• _TASKS_:
**1.** Translate this sentence from the post on globe representations in LLMs into Spanish: "Sometimes, like when thinking about distances, a globe is more useful than an atlas."
**2.** In the post on globe representations in LLMs, retype everything from "Two angles of" down to "a grey line.".
**3.** Write what comes next in the post on globe representations in LLMs, picking up after its final sentence.

• _SOURCE DOCUMENT_:
##########
There is a globe in your LLM

Gurnee & Tegmark (2023) trained linear probes to take an LLM’s internal activation on a landmark’s name (e.g. “The London Eye”), and predict the landmark’s longitude and latitude. The results look like this:[1]

Two angles of true world atlas, with predicted atlas hovering above. True locations are red points; predicted locations are blue, in a slightly raised plane, linked to the corresponding true location by a grey line.

So LLMs (or at least, Llama 2, which they used for this experiment) contain a pretty good linear representation of an atlas.

Sometimes, like when thinking about distances, a globe is more useful than an atlas. Do models use the globe representation? To find out, we can train probes to predict the (x,y,z) coordinates of landmarks, viewed as living in 3D space. Here are the results:

Left: Europe faces us. Middle: The Pacific faces us. Right: India faces us. Predicted points are scaled up by 1.5x for visualization purposes.
##########
• _INFORMATION PROVIDED_:
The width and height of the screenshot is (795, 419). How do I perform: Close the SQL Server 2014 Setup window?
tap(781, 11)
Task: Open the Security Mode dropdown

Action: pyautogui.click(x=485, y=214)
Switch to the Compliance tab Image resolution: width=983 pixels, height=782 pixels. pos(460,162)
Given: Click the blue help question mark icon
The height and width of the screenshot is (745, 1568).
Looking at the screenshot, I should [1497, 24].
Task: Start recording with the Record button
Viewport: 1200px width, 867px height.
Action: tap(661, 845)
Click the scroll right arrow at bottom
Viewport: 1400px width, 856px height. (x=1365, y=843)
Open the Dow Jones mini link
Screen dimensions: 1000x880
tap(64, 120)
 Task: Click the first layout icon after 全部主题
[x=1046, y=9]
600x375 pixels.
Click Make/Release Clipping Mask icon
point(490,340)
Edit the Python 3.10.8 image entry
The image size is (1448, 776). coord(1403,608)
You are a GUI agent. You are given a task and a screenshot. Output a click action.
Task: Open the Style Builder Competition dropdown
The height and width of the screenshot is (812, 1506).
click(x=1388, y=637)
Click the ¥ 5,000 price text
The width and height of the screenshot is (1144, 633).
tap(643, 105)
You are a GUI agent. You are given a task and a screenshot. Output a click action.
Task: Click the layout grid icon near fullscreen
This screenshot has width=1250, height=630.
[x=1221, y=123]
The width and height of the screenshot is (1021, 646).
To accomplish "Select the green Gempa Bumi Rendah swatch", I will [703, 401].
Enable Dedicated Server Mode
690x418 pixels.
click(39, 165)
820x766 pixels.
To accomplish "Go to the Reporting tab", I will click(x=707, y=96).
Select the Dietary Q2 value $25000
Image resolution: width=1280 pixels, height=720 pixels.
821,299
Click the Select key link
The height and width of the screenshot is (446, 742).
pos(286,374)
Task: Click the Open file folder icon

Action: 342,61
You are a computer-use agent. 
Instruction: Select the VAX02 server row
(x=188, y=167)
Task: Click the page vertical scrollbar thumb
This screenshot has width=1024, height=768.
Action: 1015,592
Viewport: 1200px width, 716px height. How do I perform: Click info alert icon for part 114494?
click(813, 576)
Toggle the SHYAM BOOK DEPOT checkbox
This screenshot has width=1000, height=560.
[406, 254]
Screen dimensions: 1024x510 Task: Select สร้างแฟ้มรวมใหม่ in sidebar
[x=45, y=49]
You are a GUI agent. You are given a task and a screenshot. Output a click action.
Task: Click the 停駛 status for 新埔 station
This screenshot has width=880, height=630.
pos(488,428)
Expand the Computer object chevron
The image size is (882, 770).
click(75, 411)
##########
• _ANSWERS TO THE PROBLEMS_:
**1.** A veces, como cuando se piensa en distancias, un globo terráqueo es más útil que un atlas.

**2.**
Two angles of true world atlas, with predicted atlas hovering above. True locations are red points; predicted locations are blue, in a slightly raised plane, linked to the corresponding true location by a grey line.

**3.**
You can rotate the plot yourself (and see the code used to generate it) in this notebook.

The average Euclidean (i.e. “through-the-Earth”) distance between the true and predicted locations is 535 miles: roughly the distance from Paris to Berlin, from LA to Portland, or from Mumbai to New Delhi.

So LLMs contain a pretty good linear representation of a globe!

I don’t know if there’s any useful takeaway from this. I just thought it was cool.

  1. ^

    These plots are my reproduction. I used Llama-3-8B-Instruct, and Gurnee & Tegmark’s dataset. For ~7,000 of the 40,000 landmarks, the model did not correctly answer the question “which country is {place} in?”, so I removed these from the dataset. I fed landmark names into the model with no prefix, and cached final-token residual-stream activations 70% of the way through the model. All plots and values in this post were generated using a held-out 20% test split.